# Task to complete:
Find each line below containing the word "page" and copy it.

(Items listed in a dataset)
+---+
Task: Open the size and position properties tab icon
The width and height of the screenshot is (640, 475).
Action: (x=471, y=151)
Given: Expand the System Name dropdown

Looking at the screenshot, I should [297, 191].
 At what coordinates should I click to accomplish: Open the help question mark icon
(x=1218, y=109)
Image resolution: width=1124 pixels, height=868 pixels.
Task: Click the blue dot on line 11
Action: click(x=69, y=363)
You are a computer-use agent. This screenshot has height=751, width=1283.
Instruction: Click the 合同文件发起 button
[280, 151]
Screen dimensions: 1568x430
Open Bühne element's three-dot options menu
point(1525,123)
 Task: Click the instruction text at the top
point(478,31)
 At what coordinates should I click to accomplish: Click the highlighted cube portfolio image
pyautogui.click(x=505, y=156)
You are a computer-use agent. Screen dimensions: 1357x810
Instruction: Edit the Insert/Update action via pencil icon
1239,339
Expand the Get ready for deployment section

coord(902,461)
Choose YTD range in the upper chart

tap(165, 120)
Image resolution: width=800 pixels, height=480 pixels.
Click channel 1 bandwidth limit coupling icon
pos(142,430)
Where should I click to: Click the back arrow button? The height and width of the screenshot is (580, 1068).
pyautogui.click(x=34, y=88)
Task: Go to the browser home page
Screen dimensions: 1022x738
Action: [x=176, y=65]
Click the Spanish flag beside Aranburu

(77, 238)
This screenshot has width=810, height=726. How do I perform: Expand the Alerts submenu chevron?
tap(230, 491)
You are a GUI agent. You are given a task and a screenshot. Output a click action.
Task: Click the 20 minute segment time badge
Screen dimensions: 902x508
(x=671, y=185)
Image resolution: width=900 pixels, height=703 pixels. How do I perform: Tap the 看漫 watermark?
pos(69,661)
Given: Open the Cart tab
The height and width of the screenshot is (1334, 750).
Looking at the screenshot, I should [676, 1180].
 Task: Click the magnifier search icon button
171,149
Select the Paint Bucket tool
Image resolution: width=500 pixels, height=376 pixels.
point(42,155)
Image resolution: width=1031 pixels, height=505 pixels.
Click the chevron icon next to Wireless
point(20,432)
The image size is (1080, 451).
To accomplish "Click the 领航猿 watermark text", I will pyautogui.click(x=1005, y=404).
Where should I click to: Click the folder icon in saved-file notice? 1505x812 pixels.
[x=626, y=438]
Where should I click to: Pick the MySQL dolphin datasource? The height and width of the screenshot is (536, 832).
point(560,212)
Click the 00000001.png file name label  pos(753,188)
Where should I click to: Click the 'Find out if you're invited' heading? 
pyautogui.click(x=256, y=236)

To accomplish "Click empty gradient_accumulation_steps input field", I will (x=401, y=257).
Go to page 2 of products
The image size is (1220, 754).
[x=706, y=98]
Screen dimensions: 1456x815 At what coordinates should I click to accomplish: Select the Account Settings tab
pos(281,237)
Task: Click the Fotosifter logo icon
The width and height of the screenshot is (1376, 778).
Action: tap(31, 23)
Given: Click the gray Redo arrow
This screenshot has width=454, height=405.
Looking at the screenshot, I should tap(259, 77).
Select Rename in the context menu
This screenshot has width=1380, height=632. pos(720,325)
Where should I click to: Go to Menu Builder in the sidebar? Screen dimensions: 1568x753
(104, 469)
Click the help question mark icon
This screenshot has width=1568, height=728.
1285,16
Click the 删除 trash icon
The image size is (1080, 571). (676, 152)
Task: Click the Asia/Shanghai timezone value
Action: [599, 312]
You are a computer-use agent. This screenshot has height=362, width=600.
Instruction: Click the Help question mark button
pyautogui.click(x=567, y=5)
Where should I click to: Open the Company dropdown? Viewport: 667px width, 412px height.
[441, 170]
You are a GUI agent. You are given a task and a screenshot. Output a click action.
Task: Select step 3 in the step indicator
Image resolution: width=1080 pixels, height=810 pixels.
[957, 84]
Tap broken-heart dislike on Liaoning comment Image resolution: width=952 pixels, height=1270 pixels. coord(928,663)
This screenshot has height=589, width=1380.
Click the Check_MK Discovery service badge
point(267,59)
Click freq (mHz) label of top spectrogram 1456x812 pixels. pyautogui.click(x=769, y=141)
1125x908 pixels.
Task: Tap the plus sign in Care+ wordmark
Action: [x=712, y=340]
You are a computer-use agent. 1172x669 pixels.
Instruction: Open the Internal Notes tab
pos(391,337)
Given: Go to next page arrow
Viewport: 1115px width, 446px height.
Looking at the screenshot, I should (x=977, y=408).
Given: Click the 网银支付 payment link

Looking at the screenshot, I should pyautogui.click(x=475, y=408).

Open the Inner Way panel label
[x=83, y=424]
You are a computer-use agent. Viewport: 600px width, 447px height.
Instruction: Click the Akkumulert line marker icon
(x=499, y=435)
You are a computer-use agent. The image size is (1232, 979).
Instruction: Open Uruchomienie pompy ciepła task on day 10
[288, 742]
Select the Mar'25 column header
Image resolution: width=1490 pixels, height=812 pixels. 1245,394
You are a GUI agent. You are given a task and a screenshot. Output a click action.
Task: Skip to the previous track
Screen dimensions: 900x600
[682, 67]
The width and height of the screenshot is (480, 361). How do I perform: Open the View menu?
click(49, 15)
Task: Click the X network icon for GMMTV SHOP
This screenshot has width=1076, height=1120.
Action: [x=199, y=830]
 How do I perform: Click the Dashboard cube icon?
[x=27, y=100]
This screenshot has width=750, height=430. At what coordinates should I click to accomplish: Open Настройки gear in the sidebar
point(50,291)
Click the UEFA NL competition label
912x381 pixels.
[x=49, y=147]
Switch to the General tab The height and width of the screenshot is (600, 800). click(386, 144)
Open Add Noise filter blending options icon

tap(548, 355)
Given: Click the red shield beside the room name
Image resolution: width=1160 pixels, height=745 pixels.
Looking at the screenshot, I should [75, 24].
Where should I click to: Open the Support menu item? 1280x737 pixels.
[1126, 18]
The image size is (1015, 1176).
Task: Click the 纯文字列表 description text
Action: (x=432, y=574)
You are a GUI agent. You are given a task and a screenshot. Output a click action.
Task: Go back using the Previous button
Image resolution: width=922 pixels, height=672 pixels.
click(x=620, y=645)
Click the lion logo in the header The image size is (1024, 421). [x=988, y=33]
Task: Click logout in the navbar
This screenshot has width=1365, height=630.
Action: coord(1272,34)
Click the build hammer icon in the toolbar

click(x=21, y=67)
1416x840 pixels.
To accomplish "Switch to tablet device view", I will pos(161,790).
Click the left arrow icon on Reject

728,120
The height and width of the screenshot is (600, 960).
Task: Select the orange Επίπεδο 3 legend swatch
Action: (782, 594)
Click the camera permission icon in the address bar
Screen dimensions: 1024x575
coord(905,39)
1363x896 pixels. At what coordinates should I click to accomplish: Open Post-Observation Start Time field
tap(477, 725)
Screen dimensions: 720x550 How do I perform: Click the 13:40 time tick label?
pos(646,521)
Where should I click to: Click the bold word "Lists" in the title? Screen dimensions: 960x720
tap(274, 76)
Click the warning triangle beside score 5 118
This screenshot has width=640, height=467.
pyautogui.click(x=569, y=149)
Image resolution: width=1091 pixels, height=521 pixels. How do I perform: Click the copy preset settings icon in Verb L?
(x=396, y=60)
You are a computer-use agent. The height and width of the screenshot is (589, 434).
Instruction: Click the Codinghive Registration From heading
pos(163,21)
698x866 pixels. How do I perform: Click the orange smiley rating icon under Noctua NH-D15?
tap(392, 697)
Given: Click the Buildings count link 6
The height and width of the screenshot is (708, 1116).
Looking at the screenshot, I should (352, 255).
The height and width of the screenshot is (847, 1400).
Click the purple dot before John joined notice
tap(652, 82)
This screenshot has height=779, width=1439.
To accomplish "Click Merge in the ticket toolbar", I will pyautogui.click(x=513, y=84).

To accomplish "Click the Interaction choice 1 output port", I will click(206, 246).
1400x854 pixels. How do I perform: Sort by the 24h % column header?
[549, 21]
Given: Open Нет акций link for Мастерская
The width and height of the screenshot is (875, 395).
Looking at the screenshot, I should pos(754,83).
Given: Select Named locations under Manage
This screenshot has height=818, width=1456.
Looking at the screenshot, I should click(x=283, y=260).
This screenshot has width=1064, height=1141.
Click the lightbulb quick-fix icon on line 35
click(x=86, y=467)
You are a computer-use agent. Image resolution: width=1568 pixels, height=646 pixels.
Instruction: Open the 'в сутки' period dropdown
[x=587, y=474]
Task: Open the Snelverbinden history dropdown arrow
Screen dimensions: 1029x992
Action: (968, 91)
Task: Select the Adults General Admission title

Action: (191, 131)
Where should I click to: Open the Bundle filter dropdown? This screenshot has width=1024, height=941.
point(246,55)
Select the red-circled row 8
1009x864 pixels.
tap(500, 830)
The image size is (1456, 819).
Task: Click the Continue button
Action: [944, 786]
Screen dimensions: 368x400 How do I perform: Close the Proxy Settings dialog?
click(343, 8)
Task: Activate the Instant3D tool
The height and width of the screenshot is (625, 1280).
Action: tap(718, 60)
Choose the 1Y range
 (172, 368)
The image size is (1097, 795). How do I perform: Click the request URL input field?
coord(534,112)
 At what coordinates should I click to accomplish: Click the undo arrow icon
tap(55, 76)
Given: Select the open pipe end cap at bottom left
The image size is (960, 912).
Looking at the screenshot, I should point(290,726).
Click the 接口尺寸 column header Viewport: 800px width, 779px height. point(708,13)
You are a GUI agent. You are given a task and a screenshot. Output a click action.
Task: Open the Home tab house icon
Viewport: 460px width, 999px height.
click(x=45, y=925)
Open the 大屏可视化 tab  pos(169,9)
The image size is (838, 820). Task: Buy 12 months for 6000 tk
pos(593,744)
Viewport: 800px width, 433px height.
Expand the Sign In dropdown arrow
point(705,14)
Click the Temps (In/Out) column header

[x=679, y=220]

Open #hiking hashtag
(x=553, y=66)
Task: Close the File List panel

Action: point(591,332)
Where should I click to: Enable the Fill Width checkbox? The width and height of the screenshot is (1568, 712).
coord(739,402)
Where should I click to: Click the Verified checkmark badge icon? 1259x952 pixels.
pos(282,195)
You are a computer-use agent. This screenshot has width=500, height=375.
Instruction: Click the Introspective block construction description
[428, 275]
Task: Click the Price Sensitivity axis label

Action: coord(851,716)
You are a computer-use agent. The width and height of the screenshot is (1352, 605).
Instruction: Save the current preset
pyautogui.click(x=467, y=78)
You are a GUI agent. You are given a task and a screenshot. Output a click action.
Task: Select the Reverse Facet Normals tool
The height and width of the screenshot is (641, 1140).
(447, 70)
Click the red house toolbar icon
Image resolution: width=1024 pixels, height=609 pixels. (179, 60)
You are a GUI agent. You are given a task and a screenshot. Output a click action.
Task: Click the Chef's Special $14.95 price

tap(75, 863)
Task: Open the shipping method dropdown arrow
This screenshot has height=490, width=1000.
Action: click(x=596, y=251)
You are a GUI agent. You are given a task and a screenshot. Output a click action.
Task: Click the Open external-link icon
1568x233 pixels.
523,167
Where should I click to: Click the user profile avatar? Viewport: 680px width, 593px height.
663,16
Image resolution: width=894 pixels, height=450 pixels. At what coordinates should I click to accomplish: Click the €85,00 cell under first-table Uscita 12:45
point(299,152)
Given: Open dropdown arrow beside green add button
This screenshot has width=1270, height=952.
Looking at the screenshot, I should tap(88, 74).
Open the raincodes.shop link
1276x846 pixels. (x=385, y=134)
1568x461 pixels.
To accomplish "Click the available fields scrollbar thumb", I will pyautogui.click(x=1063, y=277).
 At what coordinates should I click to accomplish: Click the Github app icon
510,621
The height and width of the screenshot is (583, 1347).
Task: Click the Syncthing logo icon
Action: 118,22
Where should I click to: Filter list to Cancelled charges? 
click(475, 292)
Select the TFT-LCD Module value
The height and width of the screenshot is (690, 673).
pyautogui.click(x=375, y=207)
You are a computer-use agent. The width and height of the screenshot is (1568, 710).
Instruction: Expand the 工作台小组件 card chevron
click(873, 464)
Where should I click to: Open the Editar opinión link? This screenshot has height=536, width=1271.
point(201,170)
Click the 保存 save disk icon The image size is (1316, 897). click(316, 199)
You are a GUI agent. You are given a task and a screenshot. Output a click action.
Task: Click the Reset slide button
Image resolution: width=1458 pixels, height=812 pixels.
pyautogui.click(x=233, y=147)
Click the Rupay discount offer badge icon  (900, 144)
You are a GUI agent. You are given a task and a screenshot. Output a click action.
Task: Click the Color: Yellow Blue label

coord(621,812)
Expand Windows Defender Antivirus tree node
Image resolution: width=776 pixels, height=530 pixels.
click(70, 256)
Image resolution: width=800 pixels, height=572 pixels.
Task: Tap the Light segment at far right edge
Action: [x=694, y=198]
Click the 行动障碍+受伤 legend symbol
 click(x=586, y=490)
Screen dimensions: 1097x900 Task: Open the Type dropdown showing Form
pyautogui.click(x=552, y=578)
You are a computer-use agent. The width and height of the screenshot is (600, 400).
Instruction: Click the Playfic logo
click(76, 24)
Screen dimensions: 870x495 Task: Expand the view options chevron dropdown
+---+
# Solution:
Task: Go to the browser home page
Go to page 2 of products
Given: Go to next page arrow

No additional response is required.